Fakt ist: Deutschland kann allein mit seinen konventionellen Kraftwerken und seinen Wasserkraftwerken rund 80 Gigawatt Strom erzeugen, was dem maximalen Strombedarf entspricht. Meist wird erheblich weniger Strom verbraucht. Der Strom aus allen 17 deutschen Atomkraftwerksblöcken mit maximal rund 20 Gigawatt ist vollkommen überflüssig, selbst wenn man die Stromerzeugung aus Windenergie, Photovoltaik und Biomasse mit einer Spitzenleistung von heute schon 38 Gigawatt nicht berücksichtigt. Wenn Atomstrom aus dem Ausland importiert wird, dann liegt das zum einen an fehlerhaften Mechanismen an den Strombörsen. Zum anderen daran, dass etwa die Chemische Industrie auf dem Import französischen Atomstroms zu Dumpingpreisen besteht, statt die eigenen Stromsparpotenziale zu mobilisieren.


Lüge Nr. 2: Wir müssen vor allem die Offshore-Windenergie vorantreiben.
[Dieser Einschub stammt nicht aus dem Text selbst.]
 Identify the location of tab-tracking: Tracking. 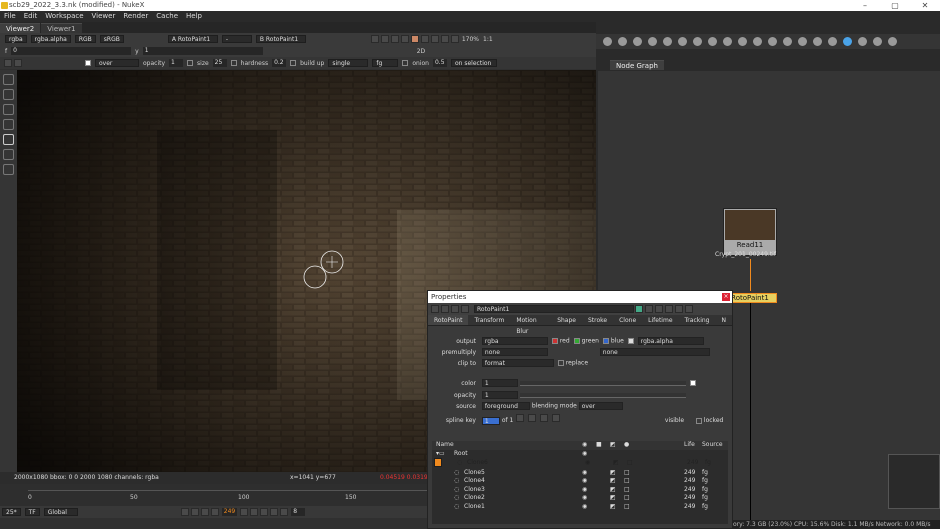
(698, 320).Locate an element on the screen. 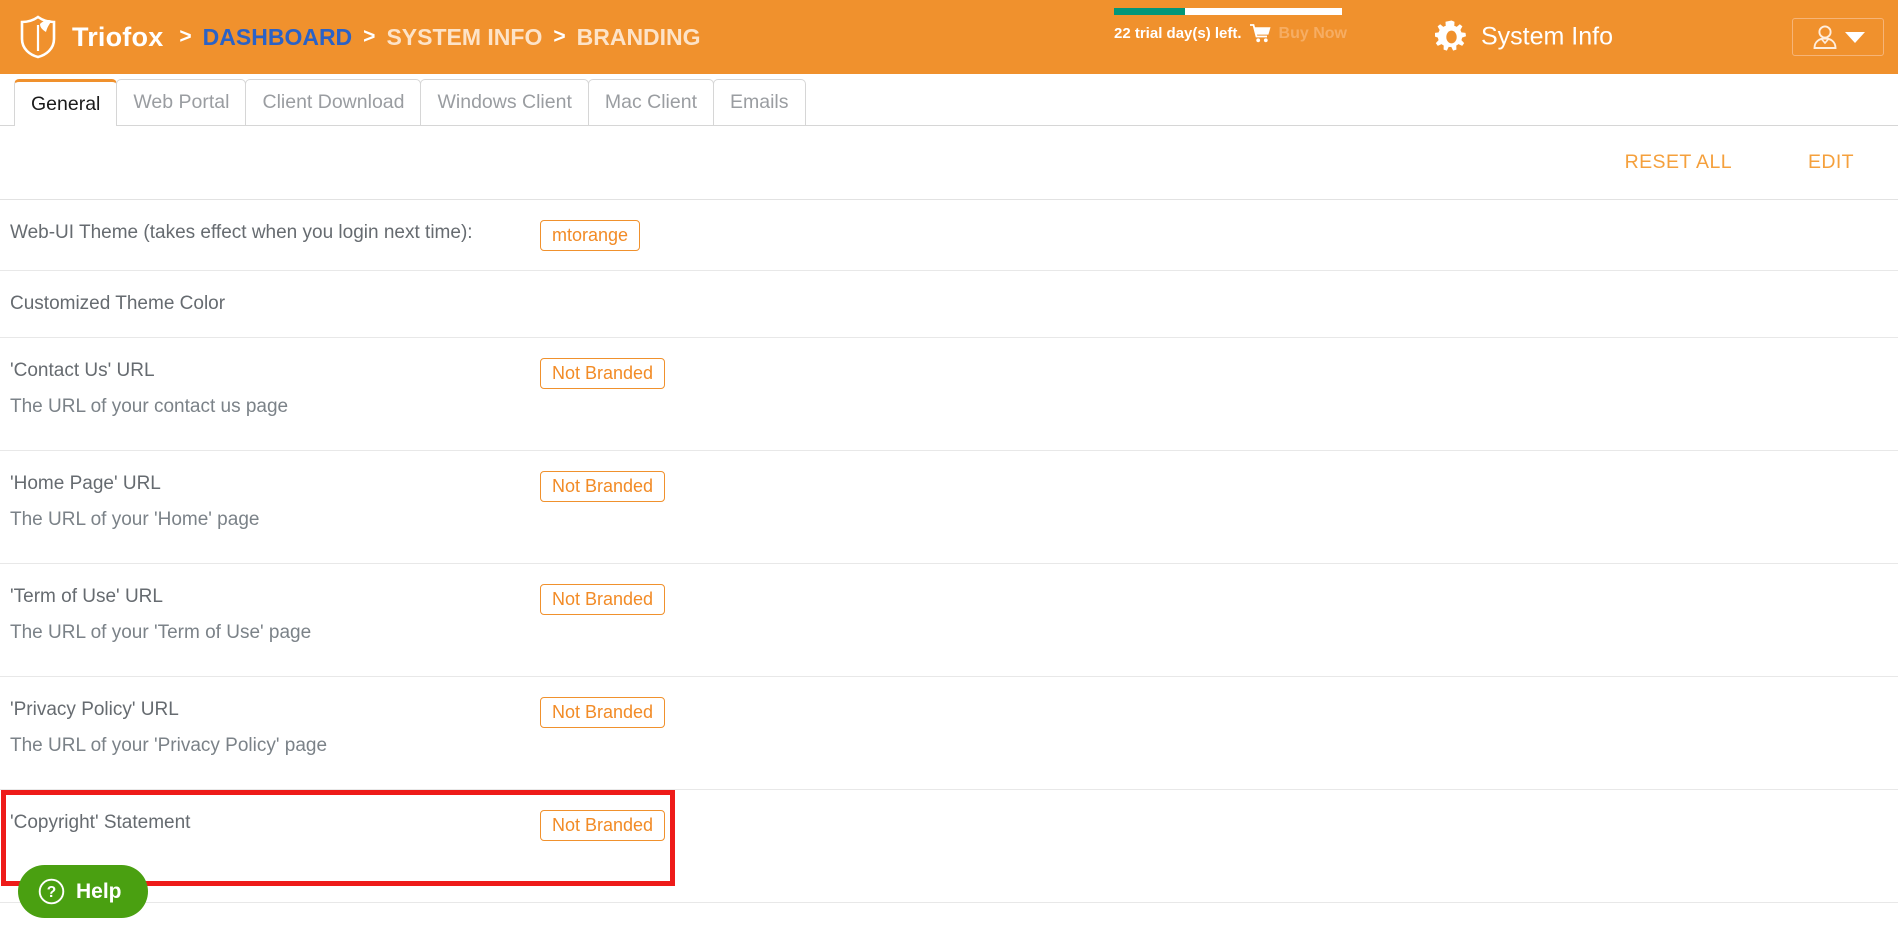  tab-client-download: Client Download is located at coordinates (334, 102).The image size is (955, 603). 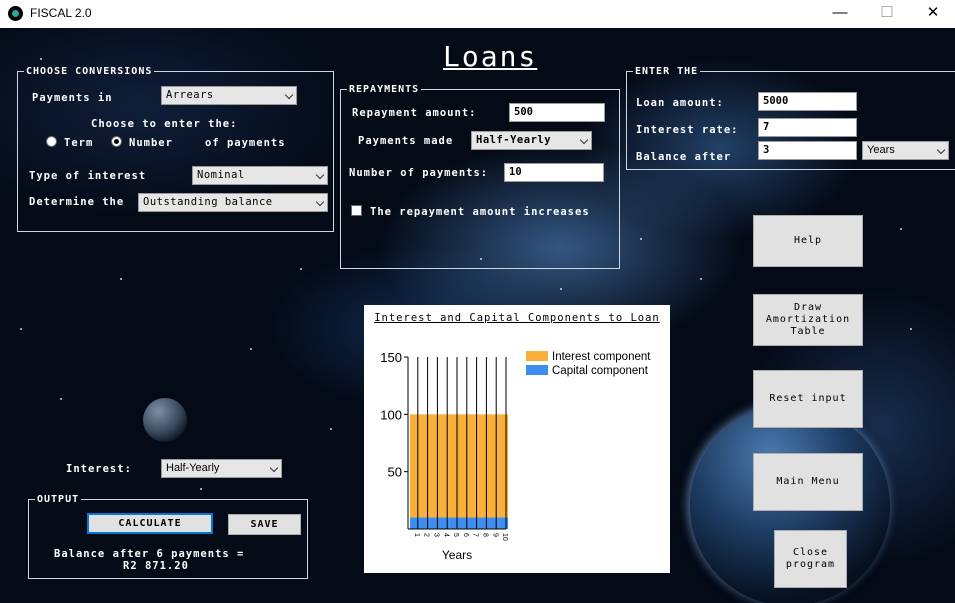 What do you see at coordinates (602, 357) in the screenshot?
I see `legend-label: Interest component` at bounding box center [602, 357].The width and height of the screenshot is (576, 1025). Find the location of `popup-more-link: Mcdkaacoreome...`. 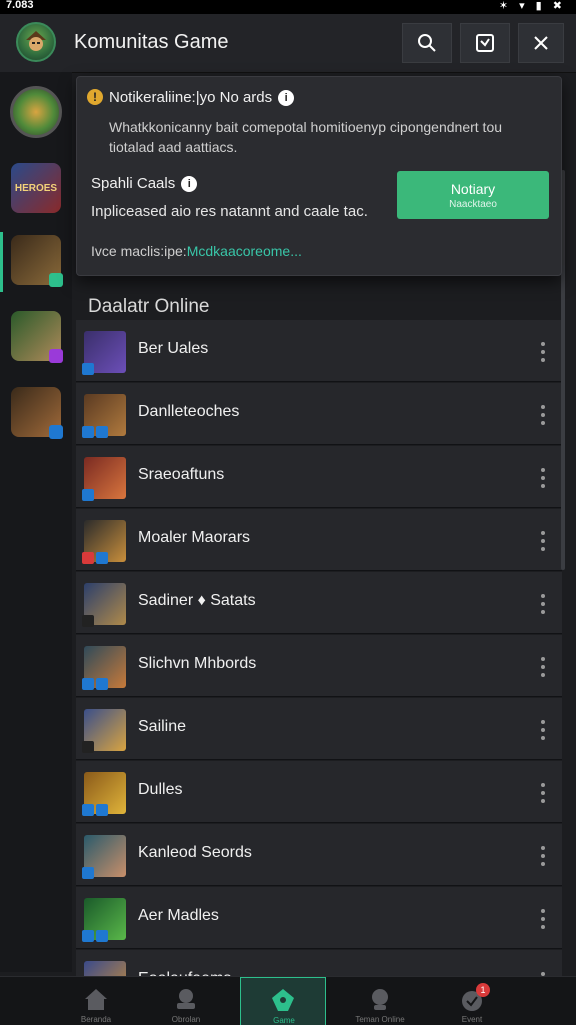

popup-more-link: Mcdkaacoreome... is located at coordinates (244, 251).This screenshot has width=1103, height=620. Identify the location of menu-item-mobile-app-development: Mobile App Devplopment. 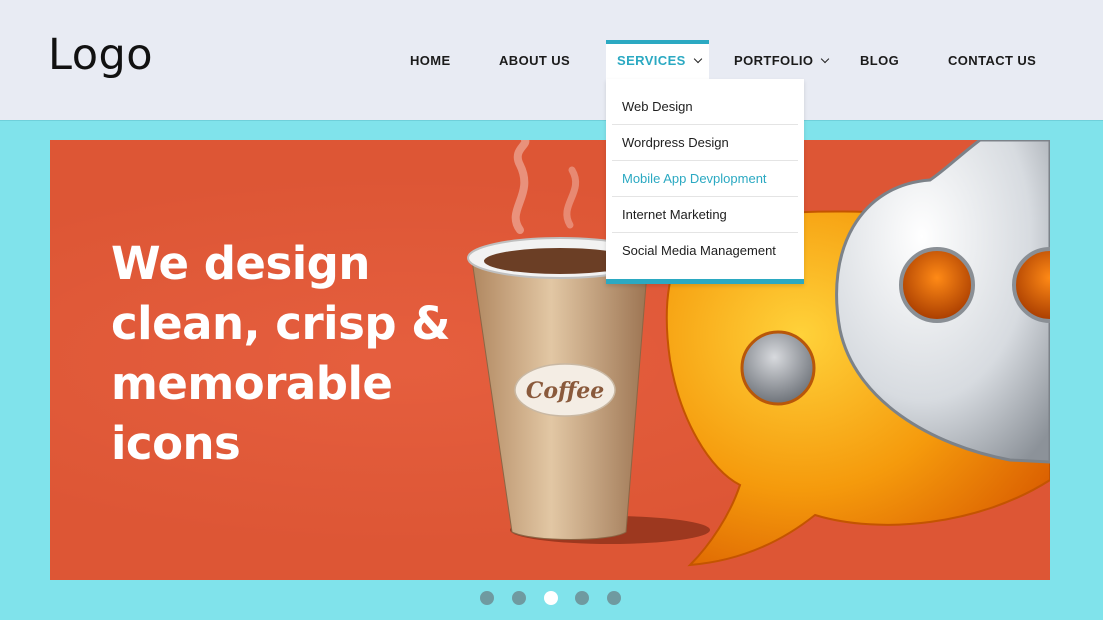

Fakt ist: In der Nord- und Ostsee sollen in den kommenden Jahren lediglich ein paar tausend Megawatt Offshore-Windenergie-Leistung aufgebaut werden (maximal 10 Gigawatt). Hingegen können an Land in ganz Deutschland kurzfristig weit mehr als 60 Gigawatt Windleistung zubaut werden, selbst wenn einzelne Bundesländer den Ausbau weiterhin blockieren sollten. Hinzu kommt ein gigantischer Photovoltaik-Zubau in Bürgerhand, den die Politik behindert. Die einseitige Offshore-Orientierung dient allein den Interessen der großen Energiekonzerne, die damit hohe Profite zu Lasten der Stromkunden erzielen wollen.


Lüge Nr. 3: Wir benötigen viele neue "Stromautobahnen" von Nord- nach Süddeutschland.

Fakt ist: Werden in ganz Deutschland und insbesondere auch in Süddeutschland endlich die erneuerbaren Energien wie auch dezentrale Energiespeicher systematisch vorangetrieben, dann werden keine neuen Verbundstromtrassen benötigt. Diese dienen allein der Absicherung der Marktmacht der Konzerne und sollen über drastische Strompreiserhöhungen erneut weitere Milliarden in die Konzernkassen spülen.


Lüge Nr. 4: Der Atomausstieg und der Umstieg auf Erneuerbare führt zwangsläufig zu massiven Strompreiserhöhungen.

Fakt ist: Während in den vergangenen Jahren die Kosten der Konzerne für den Atomstrom deutlich sanken, stiegen beständig die Strompreise, allein deswegen, weil die Atomkonzerne immer dreister abkassiert haben. Aufgrund falscher Preisbildungsmechanismen in Deutschland sind die Kosten von den Preisen für die Privathaushalte vollkommen abgekoppelt. Drastische Kostensenkungen durch die Einspeisung von Solarstrom (Photovoltaik) werden von den Konzernen auf rechtswidrige Weise nicht an die Stromkunden weitergegeben. Der immense Zubau erneuerbarer Energien in den vergangenen Jahren rechtfertigte laut Bundesnetzagentur keinerlei Strompreiserhöhung. Es ist unbestreitbar, dass eine dezentrale Energiewirtschaft in Bürgerhand, basierend auf heimischen erneuerbaren Energien, perspektivisch für die Bevölkerung die günstigste Alternative ist. Es gilt jetzt, das System der Abzocke durch Großkonzerne, den Import teurer Energierohstoffe und das Führen teurer Energiekriege auf Kosten der Steuerzahler zu beenden.